Posted on 13 November 2009 by mixedmedia

Big Stone II – Stopping the Unstoppable Coal Fired Power Plant

By John DeCock in The Huffington Post

When an expansion of the Big Stone coal-fired power plant was announced, conventional wisdom said that it couldn’t be stopped. Utilities across the country forecast the need for large numbers of new plants to satisfy our insatiable demand for more and more electricity. Big Stone II, as the project became known, seemed like one of an inevitable wave of new coal-fire power plants sweeping the nation.

Mary Jo Stueve, Clean Water Action organizer in South Dakota, wasn’t buying it. Mary Jo turned on the full power of grassroots and began organizing South Dakotans around the impacts of the plant on public health in general and water in particular. The plant, which would have been near Milbank, South Dakota, was to have been built on the shores of Big Stone Lake, headwaters to the Minnesota River, near the Minnesota border.

The project was granted water permits that would have allowed allow them to draw up to draw 3.2 billion gallons annually from Big Stone Lake. This is equivalent to 2 feet from a lake that averages a depth of 8 feet. The impacts to the lake habitat, recreation and those living along the lake would have been devastating. The Minnesota River was named as the fifth most endangered river in the country in 2008, mostly due to mercury pollution and the additional water draw downs from Big Stone.

It was a bad idea. A bad idea with lots of money behind it and a permitting process that seemed to be greased for fast approval by the states and George Bush’s EPA. The plant was sited in South Dakota due to what was seen as a less rigorous regulatory standard compared to neighboring Minnesota. South Dakota came through for the proposed plant with an air permit.

But other forces were at work. Clean Water Action, joined a Sierra Club lawsuit to challenge the South Dakota air permit, keeping the fight alive. Then came a huge setback for the project. Three days after taking office, President Obama’s EPA returned the air permit to South Dakota to redo portions.

About half of the expected customers were located in Minnesota which meant the Big Stone II partners needed to build a new transmission line across western Minnesota. This gave the Minnesota Public Utilities Commission authority to review the project. According to Minnesota law, this includes an evaluation of the need for a fossil fuel power plant and an evaluation of how construction of Big Stone II would affect Minnesota consumers. A Clean Water Action and coalition of groups in Minnesota banded together to challenge the project based on air, water and public health impacts as well as the impacts on the pocket book of Minnesota customers.

Listed entries

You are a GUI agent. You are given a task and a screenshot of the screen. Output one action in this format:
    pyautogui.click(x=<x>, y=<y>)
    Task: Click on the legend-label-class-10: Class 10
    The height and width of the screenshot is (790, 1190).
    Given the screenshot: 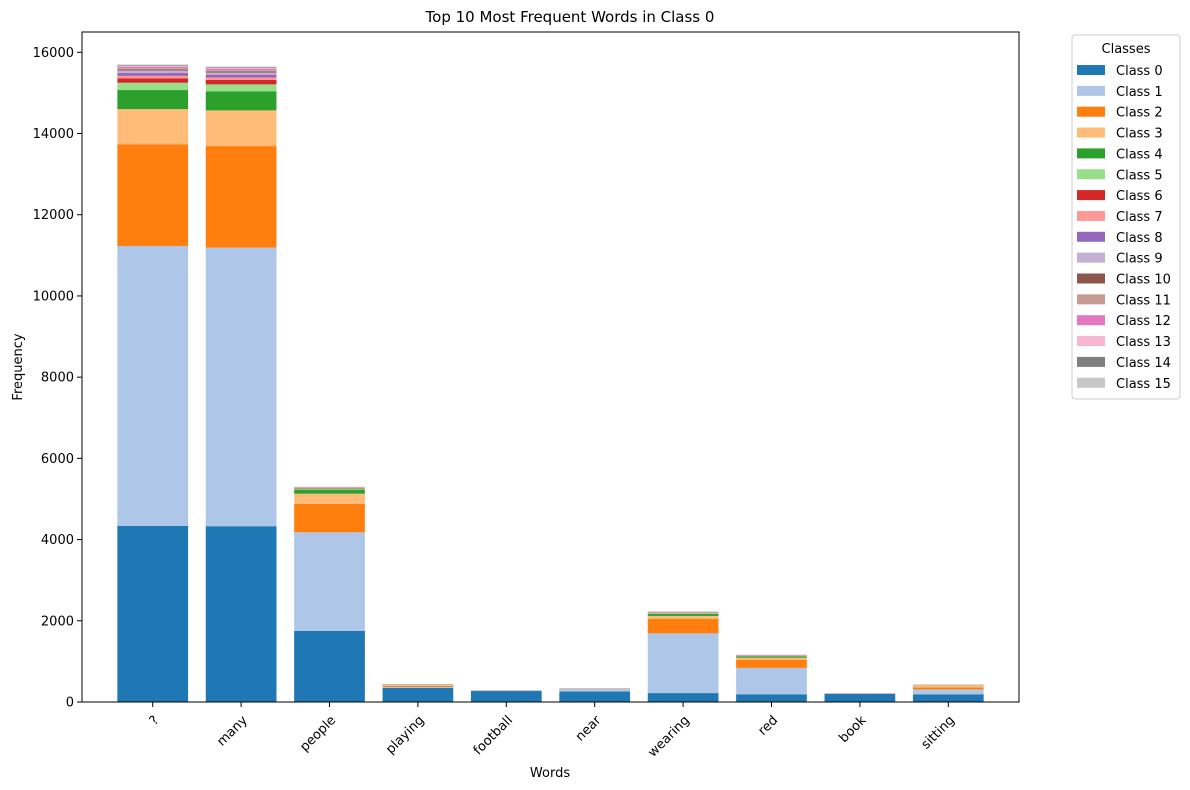 What is the action you would take?
    pyautogui.click(x=1144, y=280)
    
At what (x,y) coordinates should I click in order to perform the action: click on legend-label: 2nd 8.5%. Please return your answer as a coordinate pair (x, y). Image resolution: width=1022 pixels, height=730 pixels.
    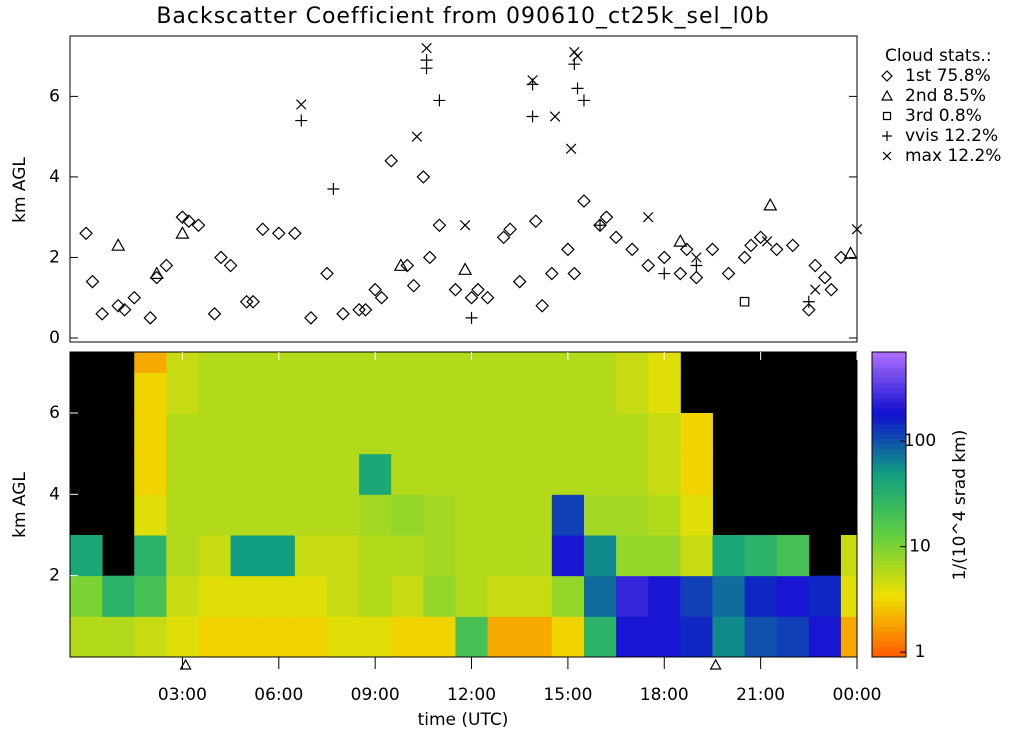
    Looking at the image, I should click on (946, 96).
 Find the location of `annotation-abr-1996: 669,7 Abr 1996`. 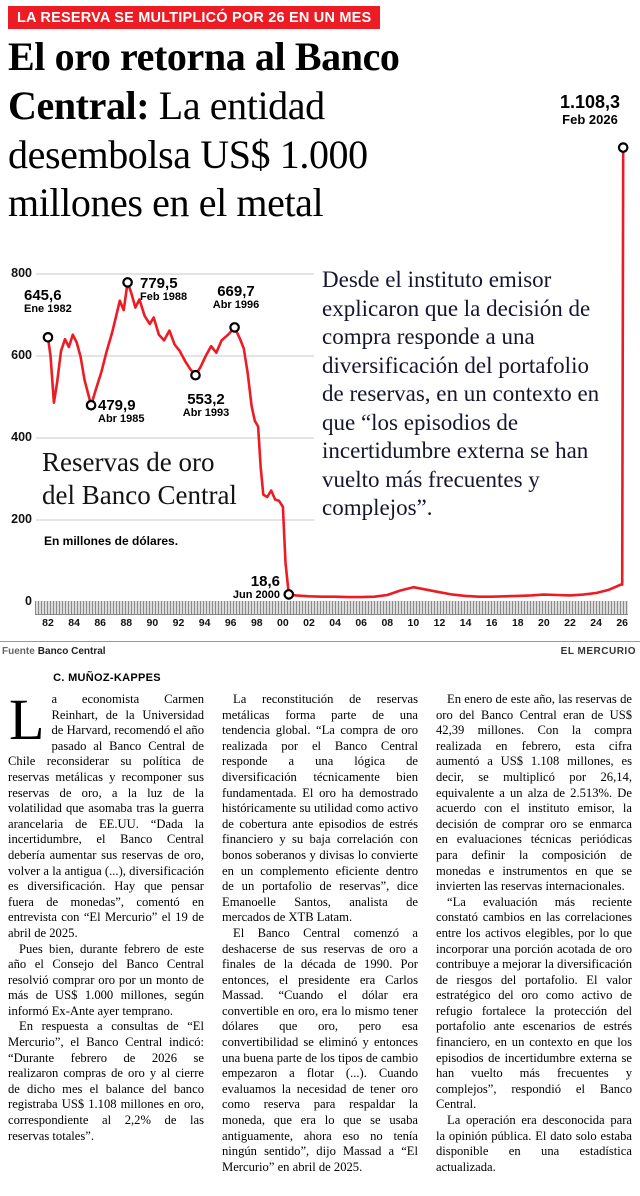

What to work on
[A] In the article on Big Stone II, how many days after taking office did President Obama's EPA return the air permit to South Dakota?
[B] Extend the article on Big Stone II past its final sentence, keeping its voice.

Answers for each item
[A] Three days.

[B]
The Minnesota PUC ultimately approved the transmission lines but they placed a critical stipulation on Otter Tail Power, the project lead. They ruled that cost overruns from construction costs and expected future costs of global warming pollution emissions had to be absorbed by Otter Tail Power investors rather than passed on to their customers. The Minnesota PUC saw a risky project and would not allow consumers to be stuck with the costs of a failed gamble.

Two months ago Otter Tail Power pulled out of the project. This was preceded by the withdrawal of Great River Energy last year. The remaining partners in the $1.6 billion project were left scrambling to find investors.

Montana-Dakota Utilities, Company Central Minnesota Municipal Power Agency, Heartland Consumers Power District and Missouri River Energy Services, what remained of the original group of investing utilities, announced the closure of the project on November 2, 2009.

When ordinary people and organizations across Minnesota and South Dakota vowed to fight this plant, there was a great deal of skepticism that such a fight could be successful. Many had written Big Stone II off as a done deal and not worth spending the resources to defeat. There are some important lesson in this. Every coal fired power plant must be challenged and can be stopped.  Change is inevitable, and the time for new coal fired power plants has passed. An informed public is going to defeat coal plants.  It takes grass roots power and a commitment for the long haul. We have plenty of both.